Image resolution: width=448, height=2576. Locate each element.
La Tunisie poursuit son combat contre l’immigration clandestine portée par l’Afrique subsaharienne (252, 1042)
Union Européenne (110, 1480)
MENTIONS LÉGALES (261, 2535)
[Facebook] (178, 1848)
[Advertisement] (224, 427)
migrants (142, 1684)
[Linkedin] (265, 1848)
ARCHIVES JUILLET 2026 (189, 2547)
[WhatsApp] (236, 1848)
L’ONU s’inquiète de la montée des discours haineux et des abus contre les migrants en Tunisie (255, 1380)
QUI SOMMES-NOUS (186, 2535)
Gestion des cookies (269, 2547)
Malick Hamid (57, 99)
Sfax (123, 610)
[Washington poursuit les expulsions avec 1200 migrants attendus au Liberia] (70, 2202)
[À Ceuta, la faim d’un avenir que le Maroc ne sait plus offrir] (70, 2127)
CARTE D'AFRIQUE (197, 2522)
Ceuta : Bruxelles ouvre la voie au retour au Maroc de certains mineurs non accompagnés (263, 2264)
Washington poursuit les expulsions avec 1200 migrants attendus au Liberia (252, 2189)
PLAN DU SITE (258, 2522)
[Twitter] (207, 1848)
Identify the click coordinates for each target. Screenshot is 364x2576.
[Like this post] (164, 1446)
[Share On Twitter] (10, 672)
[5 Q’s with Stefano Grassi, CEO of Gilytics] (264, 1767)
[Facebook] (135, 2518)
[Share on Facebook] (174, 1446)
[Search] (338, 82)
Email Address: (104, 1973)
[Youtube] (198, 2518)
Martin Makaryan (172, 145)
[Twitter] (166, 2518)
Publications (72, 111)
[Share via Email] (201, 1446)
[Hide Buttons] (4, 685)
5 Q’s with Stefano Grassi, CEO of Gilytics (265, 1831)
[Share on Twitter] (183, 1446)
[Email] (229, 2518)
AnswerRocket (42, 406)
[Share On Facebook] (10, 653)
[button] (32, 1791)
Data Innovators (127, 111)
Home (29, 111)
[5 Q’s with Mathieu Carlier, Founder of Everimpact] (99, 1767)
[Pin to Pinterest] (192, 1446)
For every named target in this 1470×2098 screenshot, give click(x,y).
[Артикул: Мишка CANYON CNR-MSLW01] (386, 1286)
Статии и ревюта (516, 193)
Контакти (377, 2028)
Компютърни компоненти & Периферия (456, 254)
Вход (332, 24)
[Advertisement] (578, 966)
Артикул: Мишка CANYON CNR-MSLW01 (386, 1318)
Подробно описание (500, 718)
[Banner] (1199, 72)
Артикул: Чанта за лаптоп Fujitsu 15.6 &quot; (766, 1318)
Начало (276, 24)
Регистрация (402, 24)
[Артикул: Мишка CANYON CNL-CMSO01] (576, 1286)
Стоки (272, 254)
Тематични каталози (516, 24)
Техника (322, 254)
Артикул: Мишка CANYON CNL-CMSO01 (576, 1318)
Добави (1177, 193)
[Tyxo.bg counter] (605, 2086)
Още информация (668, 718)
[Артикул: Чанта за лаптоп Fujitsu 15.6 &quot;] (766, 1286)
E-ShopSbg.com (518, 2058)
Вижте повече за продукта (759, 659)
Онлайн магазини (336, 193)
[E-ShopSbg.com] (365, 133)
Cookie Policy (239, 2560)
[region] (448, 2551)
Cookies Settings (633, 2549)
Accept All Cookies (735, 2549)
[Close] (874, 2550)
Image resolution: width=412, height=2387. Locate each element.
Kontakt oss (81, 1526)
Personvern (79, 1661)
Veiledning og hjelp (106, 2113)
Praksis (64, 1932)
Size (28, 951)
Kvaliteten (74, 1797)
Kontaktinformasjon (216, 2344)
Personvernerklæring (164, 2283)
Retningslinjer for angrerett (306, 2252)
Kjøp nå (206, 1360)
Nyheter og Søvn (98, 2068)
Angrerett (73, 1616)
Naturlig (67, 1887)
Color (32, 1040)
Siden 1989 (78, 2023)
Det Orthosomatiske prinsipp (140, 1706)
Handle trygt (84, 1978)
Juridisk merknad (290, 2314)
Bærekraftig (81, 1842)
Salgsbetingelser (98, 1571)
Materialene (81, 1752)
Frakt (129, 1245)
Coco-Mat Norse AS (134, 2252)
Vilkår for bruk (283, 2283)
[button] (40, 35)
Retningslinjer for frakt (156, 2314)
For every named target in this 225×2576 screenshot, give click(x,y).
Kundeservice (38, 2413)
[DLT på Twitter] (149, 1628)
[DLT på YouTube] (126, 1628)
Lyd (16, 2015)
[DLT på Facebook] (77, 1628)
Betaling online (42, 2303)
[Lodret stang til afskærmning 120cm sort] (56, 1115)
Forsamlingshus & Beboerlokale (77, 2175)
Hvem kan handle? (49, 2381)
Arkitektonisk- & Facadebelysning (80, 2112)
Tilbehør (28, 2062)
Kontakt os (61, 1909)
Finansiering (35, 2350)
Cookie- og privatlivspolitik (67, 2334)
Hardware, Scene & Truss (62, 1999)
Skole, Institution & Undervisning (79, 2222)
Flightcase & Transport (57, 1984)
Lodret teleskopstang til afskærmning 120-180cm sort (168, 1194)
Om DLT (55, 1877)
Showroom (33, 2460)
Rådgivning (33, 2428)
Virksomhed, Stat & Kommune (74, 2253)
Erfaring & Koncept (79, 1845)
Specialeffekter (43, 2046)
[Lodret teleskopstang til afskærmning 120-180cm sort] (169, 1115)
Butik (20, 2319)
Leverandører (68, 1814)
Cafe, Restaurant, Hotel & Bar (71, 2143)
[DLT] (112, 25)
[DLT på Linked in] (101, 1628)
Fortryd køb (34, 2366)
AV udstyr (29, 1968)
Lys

+++

_What you should do_: Your answer must be a single number, the count of lines in the data that hold the string "click".

_Expected answer_: 3